* [Exercise] In the listing below, find the line containing "Given: Click the prehear volume slider" and the line containing "Open the Invoices". Repeat exactly those two lines and every line between them.

* [Dataset extract]
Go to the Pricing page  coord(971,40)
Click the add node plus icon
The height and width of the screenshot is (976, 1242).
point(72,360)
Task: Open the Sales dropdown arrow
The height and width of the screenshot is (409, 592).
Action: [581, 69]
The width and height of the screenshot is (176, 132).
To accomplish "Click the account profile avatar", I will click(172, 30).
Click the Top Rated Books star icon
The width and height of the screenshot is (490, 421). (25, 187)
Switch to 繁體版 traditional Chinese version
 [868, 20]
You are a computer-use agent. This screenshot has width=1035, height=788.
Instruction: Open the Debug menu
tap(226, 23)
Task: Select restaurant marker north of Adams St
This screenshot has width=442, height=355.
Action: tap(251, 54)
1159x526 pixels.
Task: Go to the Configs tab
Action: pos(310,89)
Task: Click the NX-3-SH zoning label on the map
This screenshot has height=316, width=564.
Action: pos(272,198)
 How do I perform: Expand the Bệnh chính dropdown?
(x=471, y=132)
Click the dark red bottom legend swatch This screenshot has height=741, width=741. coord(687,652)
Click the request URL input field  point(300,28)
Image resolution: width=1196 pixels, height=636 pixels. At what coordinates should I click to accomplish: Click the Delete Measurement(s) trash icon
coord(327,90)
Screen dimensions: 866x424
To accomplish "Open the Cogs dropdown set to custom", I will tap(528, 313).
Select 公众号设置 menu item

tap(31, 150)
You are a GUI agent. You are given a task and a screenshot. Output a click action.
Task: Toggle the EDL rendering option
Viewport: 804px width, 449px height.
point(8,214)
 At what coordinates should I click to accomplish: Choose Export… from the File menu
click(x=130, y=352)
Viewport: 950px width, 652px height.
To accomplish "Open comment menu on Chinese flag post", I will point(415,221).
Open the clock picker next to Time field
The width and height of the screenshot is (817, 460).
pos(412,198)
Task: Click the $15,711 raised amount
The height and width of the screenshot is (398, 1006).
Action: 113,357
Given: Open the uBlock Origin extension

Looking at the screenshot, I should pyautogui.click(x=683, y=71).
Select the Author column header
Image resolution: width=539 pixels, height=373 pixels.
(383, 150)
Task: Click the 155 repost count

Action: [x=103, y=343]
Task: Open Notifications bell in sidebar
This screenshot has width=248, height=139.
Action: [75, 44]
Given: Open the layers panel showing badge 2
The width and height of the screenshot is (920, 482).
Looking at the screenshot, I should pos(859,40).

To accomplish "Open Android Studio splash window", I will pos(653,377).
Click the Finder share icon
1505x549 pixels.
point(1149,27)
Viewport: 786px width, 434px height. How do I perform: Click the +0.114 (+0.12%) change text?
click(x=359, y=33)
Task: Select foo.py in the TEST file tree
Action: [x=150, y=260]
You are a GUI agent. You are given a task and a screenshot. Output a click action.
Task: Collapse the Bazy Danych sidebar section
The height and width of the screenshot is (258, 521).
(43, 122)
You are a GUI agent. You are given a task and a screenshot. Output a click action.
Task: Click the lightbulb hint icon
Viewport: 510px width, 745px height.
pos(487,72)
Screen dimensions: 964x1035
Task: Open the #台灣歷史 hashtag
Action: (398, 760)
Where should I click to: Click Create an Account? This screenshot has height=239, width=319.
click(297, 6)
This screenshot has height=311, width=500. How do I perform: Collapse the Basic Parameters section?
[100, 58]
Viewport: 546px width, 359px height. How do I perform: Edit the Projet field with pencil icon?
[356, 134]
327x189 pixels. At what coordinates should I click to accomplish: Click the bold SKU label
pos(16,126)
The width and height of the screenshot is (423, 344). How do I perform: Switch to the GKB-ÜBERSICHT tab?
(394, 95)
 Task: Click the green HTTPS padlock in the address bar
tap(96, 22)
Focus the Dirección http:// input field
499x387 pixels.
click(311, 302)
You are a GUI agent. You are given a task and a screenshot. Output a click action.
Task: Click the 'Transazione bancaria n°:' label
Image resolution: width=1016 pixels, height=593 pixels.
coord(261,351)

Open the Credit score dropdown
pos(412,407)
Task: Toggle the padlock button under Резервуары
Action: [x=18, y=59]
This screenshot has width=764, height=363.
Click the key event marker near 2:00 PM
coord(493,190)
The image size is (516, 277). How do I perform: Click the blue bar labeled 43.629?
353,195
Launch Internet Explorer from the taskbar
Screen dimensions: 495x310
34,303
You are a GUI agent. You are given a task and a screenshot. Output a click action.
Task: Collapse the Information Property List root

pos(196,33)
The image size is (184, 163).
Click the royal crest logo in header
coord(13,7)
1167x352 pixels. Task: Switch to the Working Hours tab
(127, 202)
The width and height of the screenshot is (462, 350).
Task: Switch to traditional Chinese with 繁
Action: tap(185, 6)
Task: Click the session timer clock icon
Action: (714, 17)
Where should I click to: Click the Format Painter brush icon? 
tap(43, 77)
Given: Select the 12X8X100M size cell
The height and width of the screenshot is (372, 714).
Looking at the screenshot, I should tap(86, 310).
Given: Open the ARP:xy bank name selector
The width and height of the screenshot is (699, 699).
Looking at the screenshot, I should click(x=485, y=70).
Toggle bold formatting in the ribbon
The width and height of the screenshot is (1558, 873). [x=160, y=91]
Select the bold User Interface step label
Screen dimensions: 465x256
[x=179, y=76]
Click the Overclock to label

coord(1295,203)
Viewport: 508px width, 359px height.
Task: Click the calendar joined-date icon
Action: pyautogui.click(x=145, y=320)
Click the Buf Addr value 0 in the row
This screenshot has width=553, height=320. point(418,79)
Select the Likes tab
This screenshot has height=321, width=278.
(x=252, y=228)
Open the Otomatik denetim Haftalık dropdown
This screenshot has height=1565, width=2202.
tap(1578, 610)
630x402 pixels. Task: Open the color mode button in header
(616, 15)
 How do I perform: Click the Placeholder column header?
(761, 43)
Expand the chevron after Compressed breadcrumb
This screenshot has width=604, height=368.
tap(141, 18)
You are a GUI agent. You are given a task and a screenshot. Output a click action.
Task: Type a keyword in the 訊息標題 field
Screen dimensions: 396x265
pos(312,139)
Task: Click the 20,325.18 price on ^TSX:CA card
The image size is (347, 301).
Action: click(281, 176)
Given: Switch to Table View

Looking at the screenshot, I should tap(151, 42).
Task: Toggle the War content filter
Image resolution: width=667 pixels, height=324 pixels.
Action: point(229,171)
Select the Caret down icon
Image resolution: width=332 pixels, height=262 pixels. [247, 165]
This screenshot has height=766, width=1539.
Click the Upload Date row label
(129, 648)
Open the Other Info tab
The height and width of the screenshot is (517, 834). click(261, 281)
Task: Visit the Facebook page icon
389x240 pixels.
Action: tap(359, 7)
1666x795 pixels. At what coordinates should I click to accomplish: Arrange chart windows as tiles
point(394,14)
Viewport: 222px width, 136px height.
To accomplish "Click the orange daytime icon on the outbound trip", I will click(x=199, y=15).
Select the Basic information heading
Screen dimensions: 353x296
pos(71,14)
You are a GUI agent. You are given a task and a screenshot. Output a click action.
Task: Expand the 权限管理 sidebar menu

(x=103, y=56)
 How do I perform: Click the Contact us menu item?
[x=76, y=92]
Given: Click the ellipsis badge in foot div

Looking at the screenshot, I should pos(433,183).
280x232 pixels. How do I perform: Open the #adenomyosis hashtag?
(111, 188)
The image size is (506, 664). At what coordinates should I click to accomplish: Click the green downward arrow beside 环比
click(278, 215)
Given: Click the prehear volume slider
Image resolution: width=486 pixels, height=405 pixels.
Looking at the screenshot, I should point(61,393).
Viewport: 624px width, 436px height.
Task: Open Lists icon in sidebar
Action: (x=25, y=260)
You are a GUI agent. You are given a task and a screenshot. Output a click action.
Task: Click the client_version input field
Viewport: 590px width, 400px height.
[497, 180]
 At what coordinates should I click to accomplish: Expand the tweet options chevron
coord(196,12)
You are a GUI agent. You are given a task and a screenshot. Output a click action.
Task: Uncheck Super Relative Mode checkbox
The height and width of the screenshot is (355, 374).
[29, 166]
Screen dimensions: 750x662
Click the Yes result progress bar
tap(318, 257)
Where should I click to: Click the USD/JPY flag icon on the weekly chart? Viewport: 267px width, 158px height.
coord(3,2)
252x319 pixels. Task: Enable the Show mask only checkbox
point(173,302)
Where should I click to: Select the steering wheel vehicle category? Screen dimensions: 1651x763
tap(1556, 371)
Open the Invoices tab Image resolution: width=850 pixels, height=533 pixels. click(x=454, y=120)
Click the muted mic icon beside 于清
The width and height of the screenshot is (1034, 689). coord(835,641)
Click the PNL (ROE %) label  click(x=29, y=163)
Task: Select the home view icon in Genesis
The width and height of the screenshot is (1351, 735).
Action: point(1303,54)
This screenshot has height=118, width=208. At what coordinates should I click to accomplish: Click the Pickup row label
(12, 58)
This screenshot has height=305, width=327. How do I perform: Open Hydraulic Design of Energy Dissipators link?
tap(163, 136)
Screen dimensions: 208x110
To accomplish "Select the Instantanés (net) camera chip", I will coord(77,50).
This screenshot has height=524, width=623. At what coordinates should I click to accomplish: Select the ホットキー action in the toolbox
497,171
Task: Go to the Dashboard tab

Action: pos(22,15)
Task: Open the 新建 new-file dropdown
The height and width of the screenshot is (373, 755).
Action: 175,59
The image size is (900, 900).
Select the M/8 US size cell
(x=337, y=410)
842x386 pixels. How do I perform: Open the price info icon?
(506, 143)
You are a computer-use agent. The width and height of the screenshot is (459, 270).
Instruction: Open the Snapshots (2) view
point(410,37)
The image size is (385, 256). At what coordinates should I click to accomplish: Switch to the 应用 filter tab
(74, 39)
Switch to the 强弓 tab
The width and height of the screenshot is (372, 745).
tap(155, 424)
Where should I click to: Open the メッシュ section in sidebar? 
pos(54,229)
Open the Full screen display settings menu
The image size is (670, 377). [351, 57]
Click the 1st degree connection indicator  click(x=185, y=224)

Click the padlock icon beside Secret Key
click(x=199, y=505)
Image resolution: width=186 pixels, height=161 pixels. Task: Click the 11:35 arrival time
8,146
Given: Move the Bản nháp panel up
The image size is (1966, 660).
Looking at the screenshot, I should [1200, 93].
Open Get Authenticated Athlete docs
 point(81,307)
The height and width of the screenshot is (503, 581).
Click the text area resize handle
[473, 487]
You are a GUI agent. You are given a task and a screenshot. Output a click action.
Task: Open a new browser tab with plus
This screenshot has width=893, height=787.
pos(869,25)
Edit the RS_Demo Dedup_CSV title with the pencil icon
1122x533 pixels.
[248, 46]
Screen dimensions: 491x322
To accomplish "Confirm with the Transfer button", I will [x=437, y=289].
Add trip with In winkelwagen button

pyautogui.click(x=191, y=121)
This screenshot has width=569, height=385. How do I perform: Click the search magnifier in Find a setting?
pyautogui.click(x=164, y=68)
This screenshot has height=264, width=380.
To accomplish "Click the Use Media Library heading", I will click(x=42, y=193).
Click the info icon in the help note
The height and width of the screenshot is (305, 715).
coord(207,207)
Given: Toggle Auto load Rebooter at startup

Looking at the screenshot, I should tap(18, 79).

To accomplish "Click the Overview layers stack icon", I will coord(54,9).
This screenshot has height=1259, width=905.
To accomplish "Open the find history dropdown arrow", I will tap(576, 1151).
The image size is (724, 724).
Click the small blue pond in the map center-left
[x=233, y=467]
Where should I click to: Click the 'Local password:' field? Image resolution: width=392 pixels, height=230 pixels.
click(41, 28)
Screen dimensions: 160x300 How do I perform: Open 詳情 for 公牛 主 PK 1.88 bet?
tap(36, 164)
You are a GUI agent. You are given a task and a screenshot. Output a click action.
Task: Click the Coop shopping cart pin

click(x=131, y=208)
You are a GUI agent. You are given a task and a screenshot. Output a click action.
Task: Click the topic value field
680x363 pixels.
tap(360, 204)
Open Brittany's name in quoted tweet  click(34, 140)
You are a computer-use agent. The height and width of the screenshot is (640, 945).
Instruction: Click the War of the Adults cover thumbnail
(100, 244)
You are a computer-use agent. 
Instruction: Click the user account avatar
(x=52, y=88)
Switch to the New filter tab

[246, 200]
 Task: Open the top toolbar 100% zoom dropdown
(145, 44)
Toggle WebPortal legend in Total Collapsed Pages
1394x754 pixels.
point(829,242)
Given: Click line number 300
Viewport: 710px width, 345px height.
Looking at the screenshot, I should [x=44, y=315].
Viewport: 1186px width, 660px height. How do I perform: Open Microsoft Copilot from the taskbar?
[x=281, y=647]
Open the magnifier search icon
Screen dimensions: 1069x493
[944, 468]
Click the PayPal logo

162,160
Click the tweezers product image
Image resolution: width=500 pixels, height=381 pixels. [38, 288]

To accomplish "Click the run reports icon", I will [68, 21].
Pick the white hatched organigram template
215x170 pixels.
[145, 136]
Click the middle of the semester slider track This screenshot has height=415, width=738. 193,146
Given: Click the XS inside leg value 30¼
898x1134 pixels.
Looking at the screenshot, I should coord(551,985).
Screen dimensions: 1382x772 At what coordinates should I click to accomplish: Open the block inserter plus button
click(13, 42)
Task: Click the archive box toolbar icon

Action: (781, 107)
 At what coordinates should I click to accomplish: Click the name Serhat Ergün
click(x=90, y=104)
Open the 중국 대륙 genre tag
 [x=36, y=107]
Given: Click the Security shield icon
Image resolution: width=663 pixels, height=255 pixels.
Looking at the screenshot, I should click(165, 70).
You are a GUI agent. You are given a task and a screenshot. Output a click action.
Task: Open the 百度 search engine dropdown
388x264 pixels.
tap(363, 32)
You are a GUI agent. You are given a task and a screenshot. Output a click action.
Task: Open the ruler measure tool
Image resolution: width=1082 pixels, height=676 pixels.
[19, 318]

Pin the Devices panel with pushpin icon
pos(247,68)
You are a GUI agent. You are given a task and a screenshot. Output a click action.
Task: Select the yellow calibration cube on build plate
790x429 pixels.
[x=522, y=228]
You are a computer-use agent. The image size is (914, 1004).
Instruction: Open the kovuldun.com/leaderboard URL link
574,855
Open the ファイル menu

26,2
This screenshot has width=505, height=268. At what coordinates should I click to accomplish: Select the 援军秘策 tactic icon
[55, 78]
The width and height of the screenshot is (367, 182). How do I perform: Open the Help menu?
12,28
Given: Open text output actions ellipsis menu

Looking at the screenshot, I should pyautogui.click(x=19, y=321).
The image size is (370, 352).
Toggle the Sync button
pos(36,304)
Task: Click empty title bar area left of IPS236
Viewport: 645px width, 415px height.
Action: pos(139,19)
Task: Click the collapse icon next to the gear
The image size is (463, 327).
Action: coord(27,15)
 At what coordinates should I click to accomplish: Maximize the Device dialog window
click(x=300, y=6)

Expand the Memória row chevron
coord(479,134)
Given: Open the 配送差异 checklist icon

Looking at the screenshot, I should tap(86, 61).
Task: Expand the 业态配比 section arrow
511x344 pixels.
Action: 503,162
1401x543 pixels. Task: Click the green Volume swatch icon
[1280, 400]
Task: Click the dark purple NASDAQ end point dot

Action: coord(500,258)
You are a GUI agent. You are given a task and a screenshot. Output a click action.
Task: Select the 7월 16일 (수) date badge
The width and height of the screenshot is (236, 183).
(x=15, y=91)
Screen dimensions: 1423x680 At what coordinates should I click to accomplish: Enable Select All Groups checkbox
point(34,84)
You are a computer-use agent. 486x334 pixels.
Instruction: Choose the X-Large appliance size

* [Task solution]
Given: Click the prehear volume slider
Image resolution: width=486 pixels, height=405 pixels.
Looking at the screenshot, I should point(61,393).
Viewport: 624px width, 436px height.
Task: Open Lists icon in sidebar
Action: (x=25, y=260)
You are a GUI agent. You are given a task and a screenshot. Output a click action.
Task: Click the client_version input field
Viewport: 590px width, 400px height.
[497, 180]
 At what coordinates should I click to accomplish: Expand the tweet options chevron
coord(196,12)
You are a GUI agent. You are given a task and a screenshot. Output a click action.
Task: Uncheck Super Relative Mode checkbox
The height and width of the screenshot is (355, 374).
[29, 166]
Screen dimensions: 750x662
Click the Yes result progress bar
tap(318, 257)
Where should I click to: Click the USD/JPY flag icon on the weekly chart? Viewport: 267px width, 158px height.
coord(3,2)
252x319 pixels. Task: Enable the Show mask only checkbox
point(173,302)
Where should I click to: Select the steering wheel vehicle category? Screen dimensions: 1651x763
tap(1556, 371)
Open the Invoices tab Image resolution: width=850 pixels, height=533 pixels. click(x=454, y=120)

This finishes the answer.